2

I was thinking of a way to generate a password that is easy to remember, but hard to crack, like the famous "correct horse battery staple" suggested by XKCD, also discussed here, and I've realized I've never heard the suggestion to combine words from different languages. Other questions on this site deal with non-English passwords or dictionaries, but they don't consider mixing languages, which is what I am focusing on.

Let's make an example. My native language is Italian. If I translated the last two words and came up with "correct horse batteria graffetta", wouldn't it be a lot harder to crack than the English sentence?

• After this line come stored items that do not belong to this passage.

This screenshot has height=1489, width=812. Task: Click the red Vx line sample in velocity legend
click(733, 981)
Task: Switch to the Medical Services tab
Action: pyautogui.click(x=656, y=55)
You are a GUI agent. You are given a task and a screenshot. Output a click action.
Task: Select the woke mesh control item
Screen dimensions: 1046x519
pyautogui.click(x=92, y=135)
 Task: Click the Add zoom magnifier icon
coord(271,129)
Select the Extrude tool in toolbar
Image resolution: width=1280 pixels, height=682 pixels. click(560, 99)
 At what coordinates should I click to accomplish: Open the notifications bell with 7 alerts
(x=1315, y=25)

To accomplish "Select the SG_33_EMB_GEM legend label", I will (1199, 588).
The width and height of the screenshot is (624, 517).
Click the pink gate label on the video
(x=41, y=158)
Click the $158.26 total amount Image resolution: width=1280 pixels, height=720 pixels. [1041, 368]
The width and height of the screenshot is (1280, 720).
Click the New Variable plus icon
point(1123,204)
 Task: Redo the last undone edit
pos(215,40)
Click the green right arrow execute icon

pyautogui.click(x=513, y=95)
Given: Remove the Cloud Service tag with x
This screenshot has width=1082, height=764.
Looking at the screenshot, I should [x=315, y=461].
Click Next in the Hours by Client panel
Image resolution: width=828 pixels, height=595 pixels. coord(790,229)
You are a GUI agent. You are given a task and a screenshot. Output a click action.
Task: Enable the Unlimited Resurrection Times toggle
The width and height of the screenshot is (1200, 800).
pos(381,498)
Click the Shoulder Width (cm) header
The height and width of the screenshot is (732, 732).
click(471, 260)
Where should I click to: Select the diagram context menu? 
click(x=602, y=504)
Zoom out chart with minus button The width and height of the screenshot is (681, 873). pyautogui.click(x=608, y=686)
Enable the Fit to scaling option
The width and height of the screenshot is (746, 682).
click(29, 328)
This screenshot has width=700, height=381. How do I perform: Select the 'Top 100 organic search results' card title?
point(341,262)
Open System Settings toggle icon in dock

Lots of people have at least basic knowledge of a second language, so it should be easy for them to choose a foreign word. Granted, if their level is low, they are likely to choose very simple words (like "hello", "cat", "dog") which would be easy to guess, and this would be bad. But excluding this case, that is, assuming the chosen words are not completely trivial, would this suggestion work? Would it provide stronger passwords, all else being equal (that is: the total length, the presence of lowercase/uppercase letters, numbers, and other symbols, the entropy...)?

In my opinion the effectiveness of this strategy depends on the attack. If it is purely brute-force (i.e. no dictionary), I'd say it's the same. But if the attack is dictionary-based (as is likely the case), wouldn't this technique thwart many attacks? How many dictionaries are there that combine words from more than one language? I think my example phrase "correct horse batteria graffetta" would be quite hard to guess.

Let's take this approach even further and add one more language. "Horse" in Italian is "cavallo", and in German it's "Pferd" (with capital P, but let's ignore this and keep everything lowercase). Wouldn't "horse cavallo pferd" be even harder? And this is just one word translated in 3 languages, which is probably a very bad idea. Let's take 3 unrelated words: window, shark, apricot. What about "window squalo aprikose"? I think this would be really hard to guess.

Of course, this is "security through obscurity", that is, this method works well if the attacker doesn't know that it is being used. Let's assume the worst case: he is aware of this, and he even knows what languages I speak. Clearly my idea would be mostly ineffective in this case, but still: wouldn't it be better than choosing words from a single language? The attacker would be forced to use a larger dictionary, and his attacks would take longer.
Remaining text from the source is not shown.